● **TASK TO CARRY OUT**:
With the pictures left out, please write out exactly each line from the one containing "Given: Click the Undo arrow icon" through the end of the material.

● **DATA FOR THE TASK**:

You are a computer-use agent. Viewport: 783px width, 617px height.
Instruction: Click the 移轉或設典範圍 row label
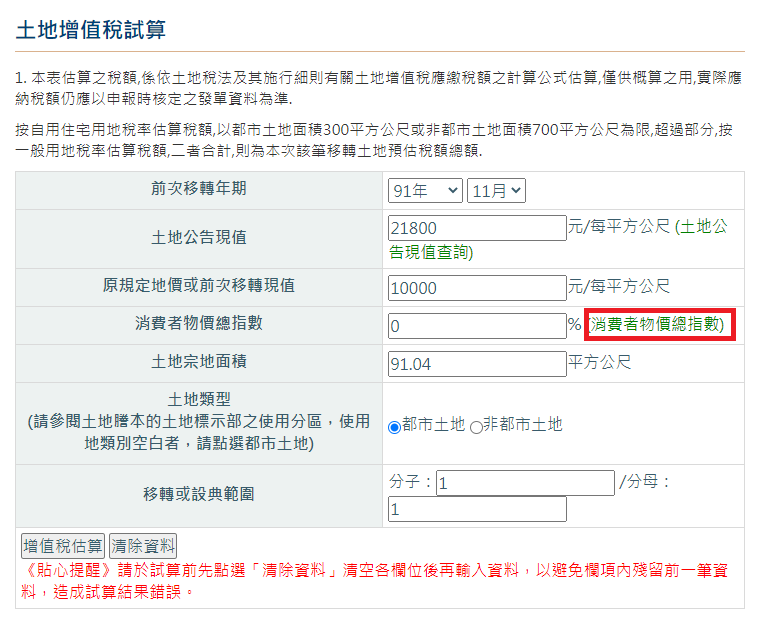click(x=199, y=493)
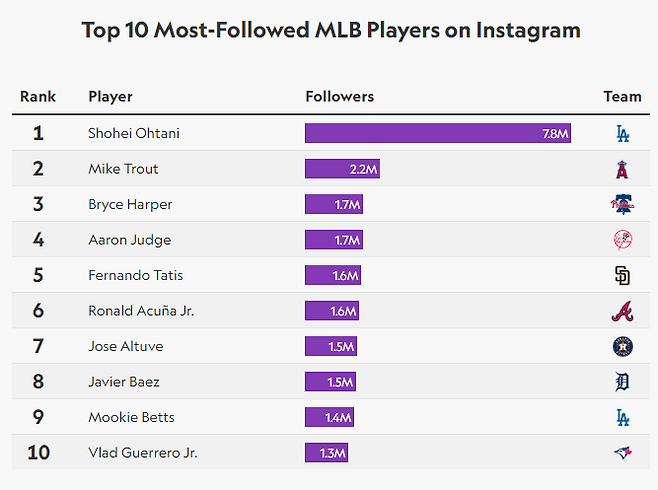Select the name Ronald Acuña Jr.
The width and height of the screenshot is (658, 490).
pos(141,311)
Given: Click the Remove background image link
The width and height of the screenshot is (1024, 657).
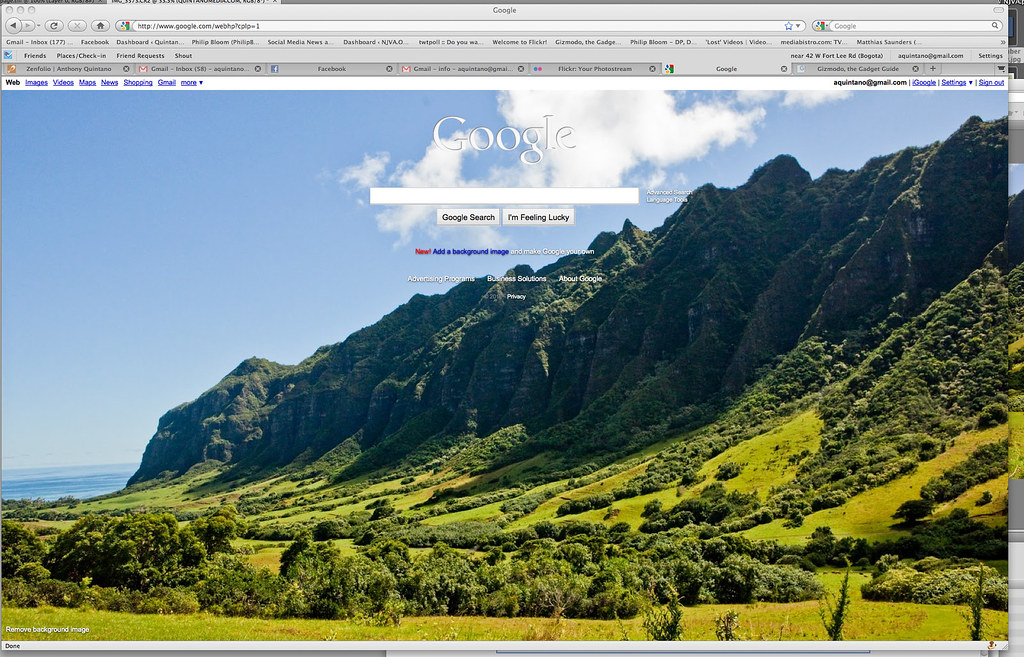Looking at the screenshot, I should click(x=47, y=629).
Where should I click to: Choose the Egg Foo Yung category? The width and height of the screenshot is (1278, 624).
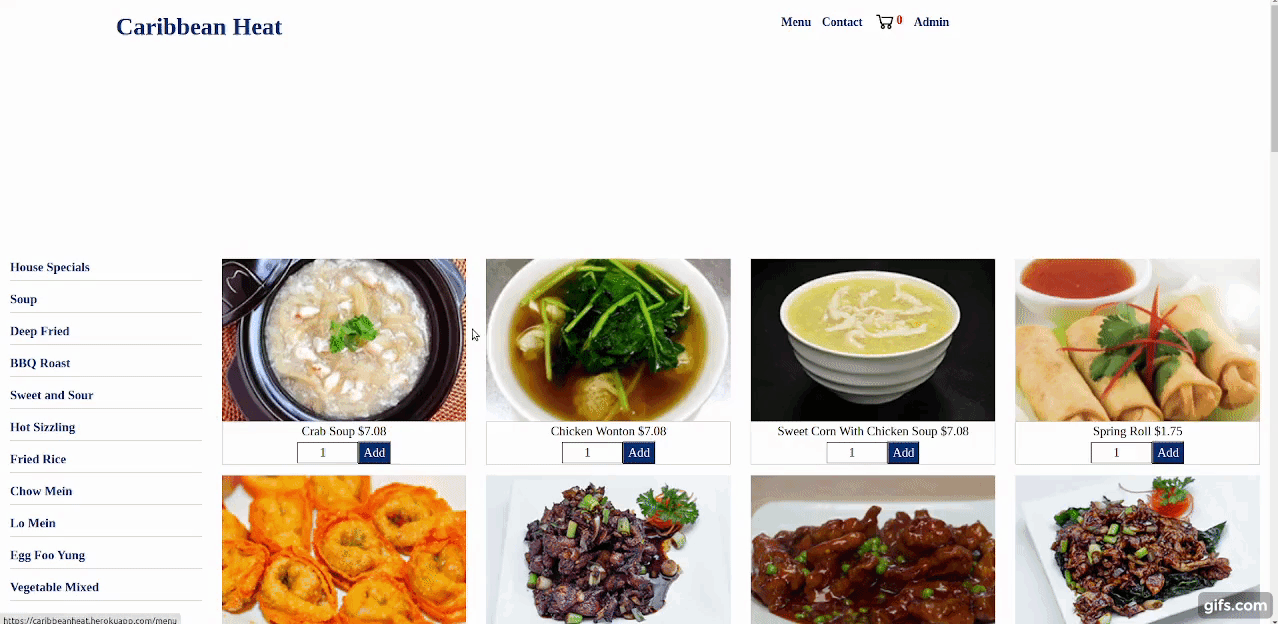47,555
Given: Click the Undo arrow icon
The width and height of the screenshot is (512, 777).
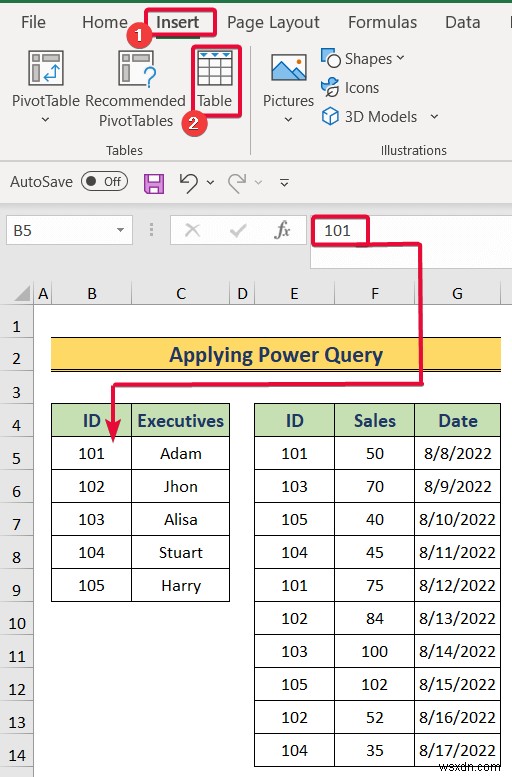Looking at the screenshot, I should pos(189,182).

● **TASK SOLUTION**:
Given: Click the Undo arrow icon
The width and height of the screenshot is (512, 777).
Looking at the screenshot, I should pos(189,182).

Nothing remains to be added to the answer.